Fiquei os cinco dias internada e conheci outros médicos da equipe. Fiz mais exames, muitos outros. Meu marido voltou naquela noite, ganhou uma pulseira de acompanhante e recebeu instruções para não me deixar andar sozinha. Eu era uma paciente com risco de quedas e tinha uma pulseira vermelha. Eu não entendia tanto cuidado, mas depois a corticoide foi fazendo seus efeitos. Já instalada no quarto, eu voltei a enxergar, mas sentia dores em todas as articulações, retive muito líquido e engordei cinco quilos naqueles cinco dias. Atendendo a meu pedido, meu marido levou meu computador e meus livros para o quarto e continuei trabalhando. Minha reação foi não aceitar a intensidade do quadro e continuar minhas atividades. Naquela semana eu trabalhei muito e meu filho vinha me ver a noite! A negação iniciou cedo! Eu fingia que não era sério e não entendia tanto cuidado! Sinto grata pelo acolhimento, mesmo assim!

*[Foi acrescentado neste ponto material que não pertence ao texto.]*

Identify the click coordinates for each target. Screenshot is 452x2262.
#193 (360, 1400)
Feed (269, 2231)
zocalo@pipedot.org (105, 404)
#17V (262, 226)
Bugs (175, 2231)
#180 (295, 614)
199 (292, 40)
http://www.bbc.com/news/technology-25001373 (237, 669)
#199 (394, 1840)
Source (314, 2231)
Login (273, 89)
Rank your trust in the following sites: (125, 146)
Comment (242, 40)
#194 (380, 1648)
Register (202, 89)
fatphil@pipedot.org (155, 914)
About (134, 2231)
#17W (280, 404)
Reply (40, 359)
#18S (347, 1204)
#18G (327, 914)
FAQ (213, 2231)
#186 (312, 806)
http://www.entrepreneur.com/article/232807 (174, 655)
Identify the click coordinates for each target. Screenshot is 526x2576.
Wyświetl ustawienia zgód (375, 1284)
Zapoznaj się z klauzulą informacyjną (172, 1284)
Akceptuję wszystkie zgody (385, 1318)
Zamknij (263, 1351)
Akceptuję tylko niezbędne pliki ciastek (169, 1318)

O carinho de todos os plantonistas, o residente, os enfermeiros, a fisioterapeuta que veio me acompanhar nas primeiras caminhadas e o médico que me acompanha até hoje. Meu diagnóstico foi confirmado e foi o Dr. Marcus Vinícius Magno Gonçalves que veio me contar… com todo o carinho do mundo! Essa humanidade fez toda diferença!

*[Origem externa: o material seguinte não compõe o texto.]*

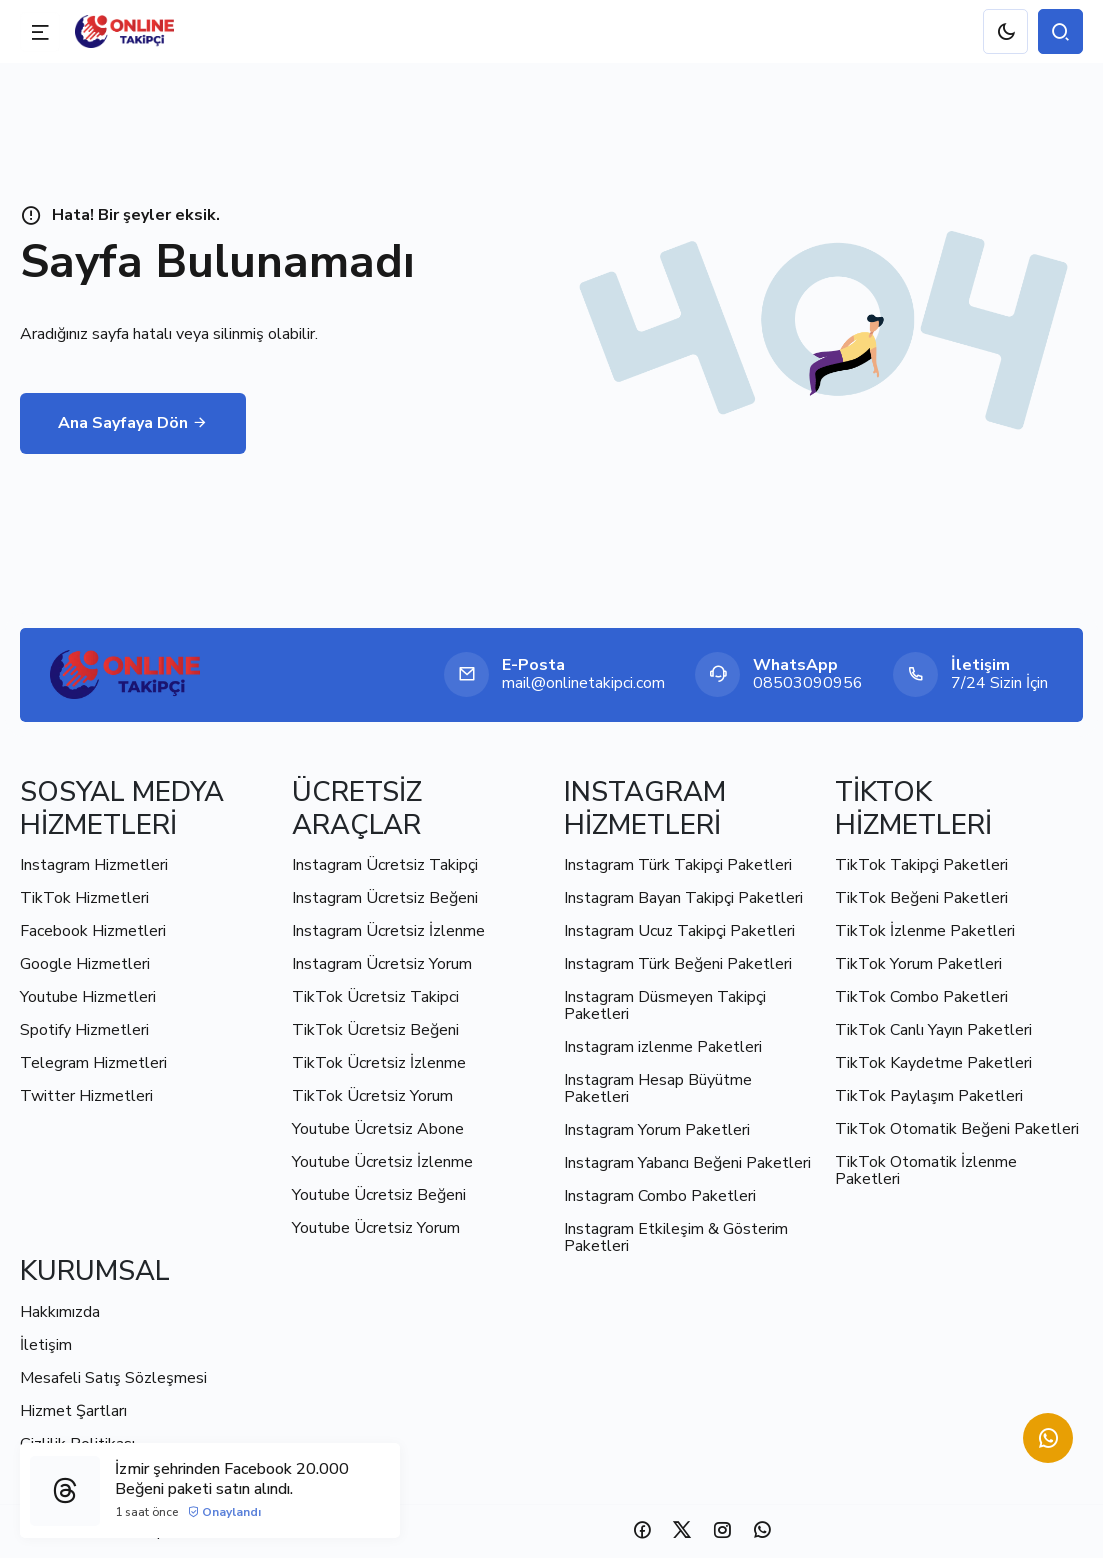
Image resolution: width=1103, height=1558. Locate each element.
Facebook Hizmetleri (93, 931)
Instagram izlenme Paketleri (663, 1047)
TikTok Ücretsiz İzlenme (379, 1063)
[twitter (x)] (682, 1530)
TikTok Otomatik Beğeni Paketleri (957, 1129)
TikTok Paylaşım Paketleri (929, 1096)
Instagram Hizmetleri (94, 865)
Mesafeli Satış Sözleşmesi (113, 1378)
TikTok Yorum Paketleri (918, 964)
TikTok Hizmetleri (84, 898)
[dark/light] (1005, 31)
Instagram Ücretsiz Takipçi (385, 865)
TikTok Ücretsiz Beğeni (375, 1030)
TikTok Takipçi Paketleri (921, 865)
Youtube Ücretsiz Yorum (376, 1228)
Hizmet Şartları (73, 1411)
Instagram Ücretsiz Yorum (382, 964)
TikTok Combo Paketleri (921, 997)
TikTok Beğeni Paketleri (921, 898)
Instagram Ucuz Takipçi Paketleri (679, 931)
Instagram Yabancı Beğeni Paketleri (687, 1163)
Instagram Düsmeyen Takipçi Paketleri (665, 1005)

Minha primeira consulta foi um dia depois que saí do hospital… lá fomos, meu marido e eu ouvir mais sobre a EM, tentando entender tanta informação… e ali iniciaram os procedimentos do prognóstico… solicitação do remédio, encaminhamento com a psicóloga e muito aprendizado. Não gosto muito de me lembrar daquele ano… 2012 ainda me faz chorar.